Problem description: Please write out the lines of all the items below again, substituting "symbol" for every "icon" and changing nothing else. Omit the pictures from your answer.

[Screen-element location records]
- - - -

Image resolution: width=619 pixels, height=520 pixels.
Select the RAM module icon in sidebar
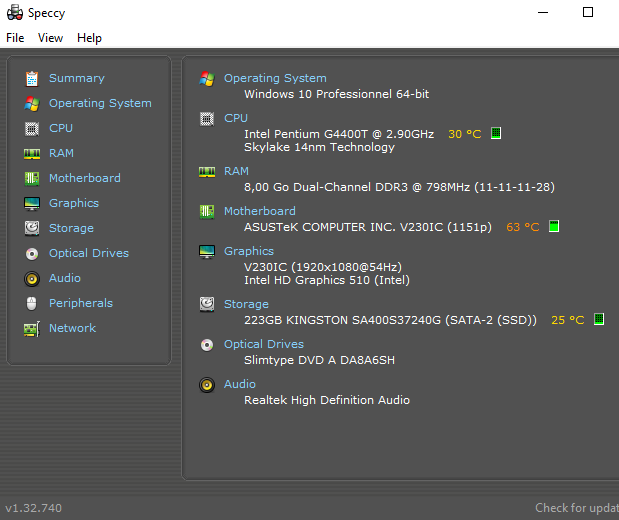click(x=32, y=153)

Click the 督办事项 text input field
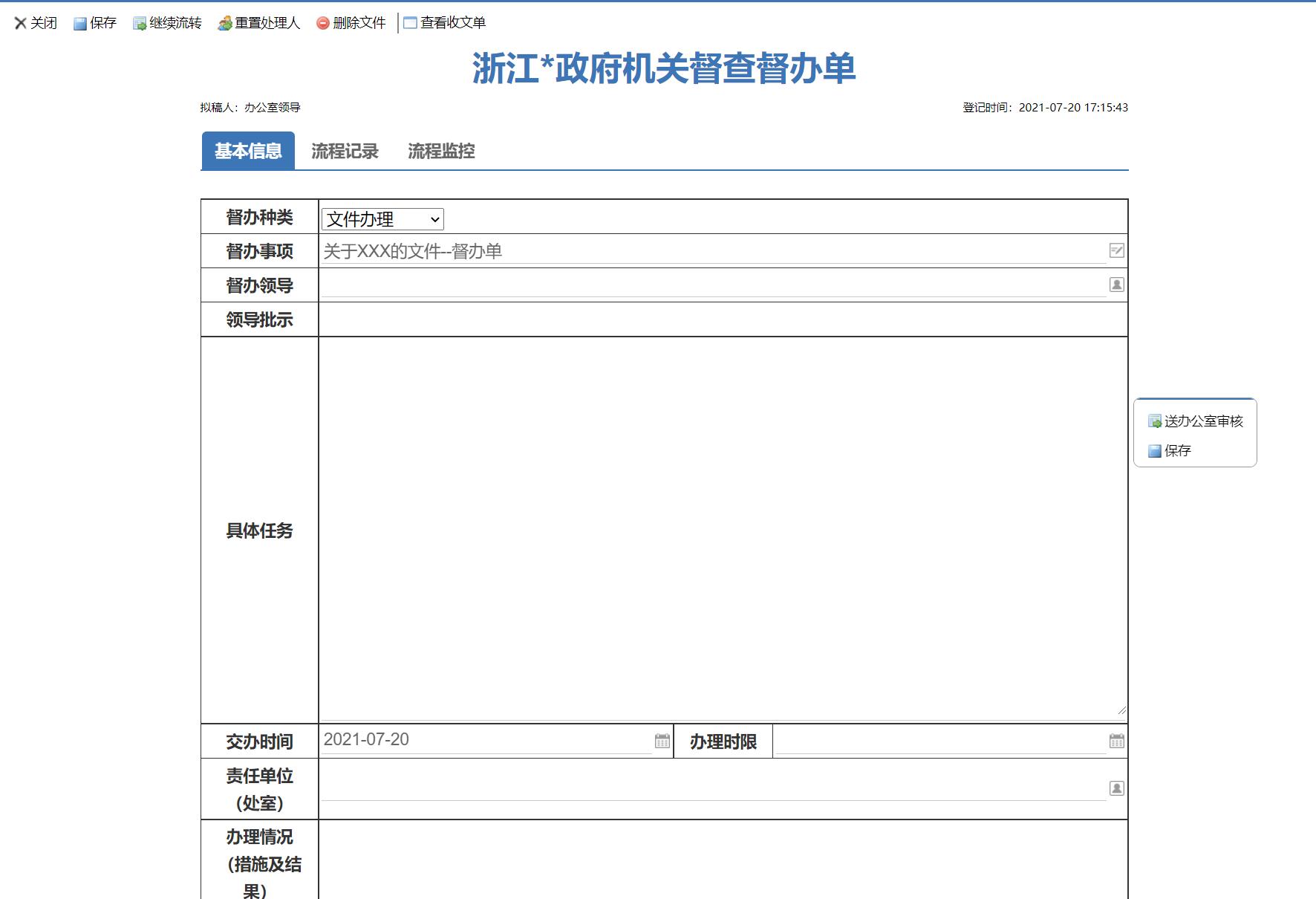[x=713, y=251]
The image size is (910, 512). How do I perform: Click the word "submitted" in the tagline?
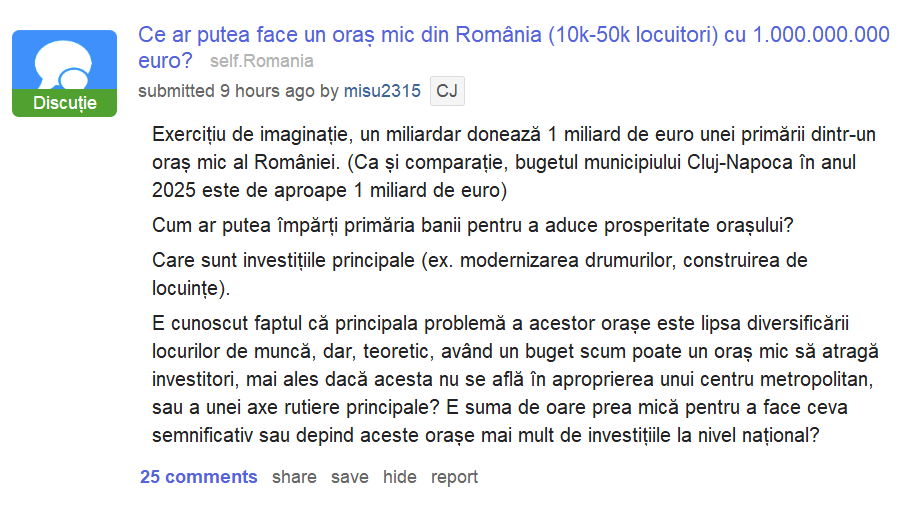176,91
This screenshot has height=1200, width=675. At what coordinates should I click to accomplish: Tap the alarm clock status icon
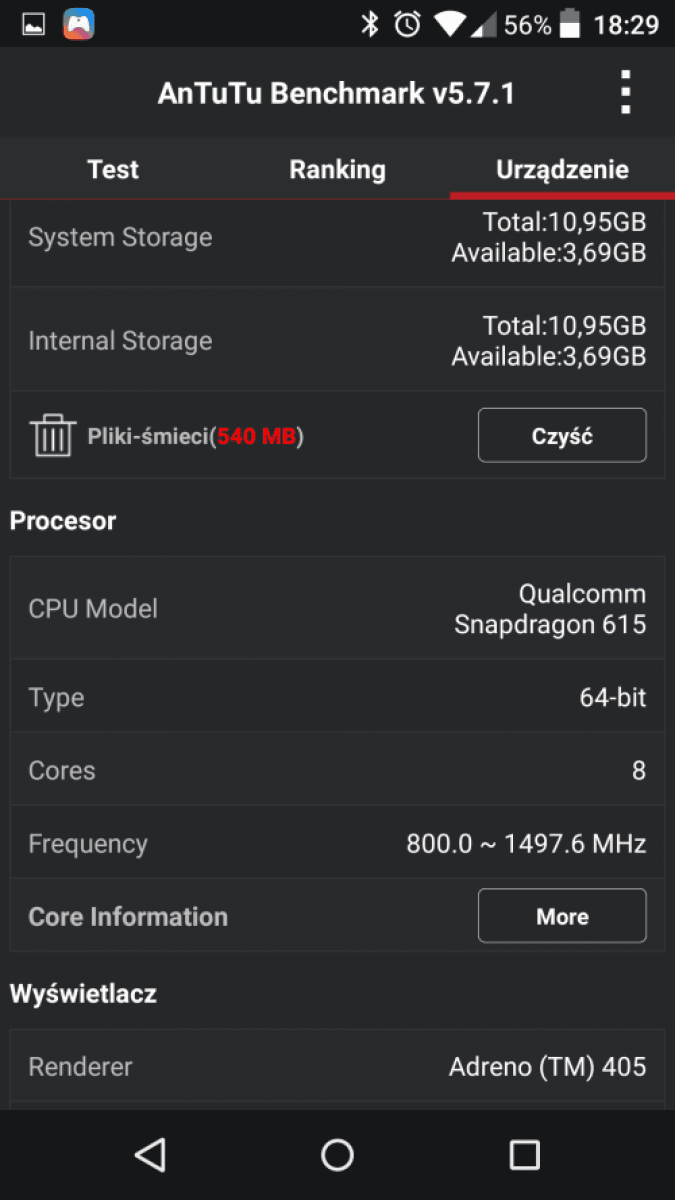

- - - -

Result of this exercise:
Image resolution: width=619 pixels, height=520 pixels.
Select the RAM module symbol in sidebar
click(x=32, y=153)

Click the 督办事项 text input field
[x=713, y=251]
The image size is (910, 512). How do I perform: Click the word "submitted" in the tagline?
176,91
This screenshot has height=1200, width=675. At what coordinates should I click to accomplish: Tap the alarm clock status symbol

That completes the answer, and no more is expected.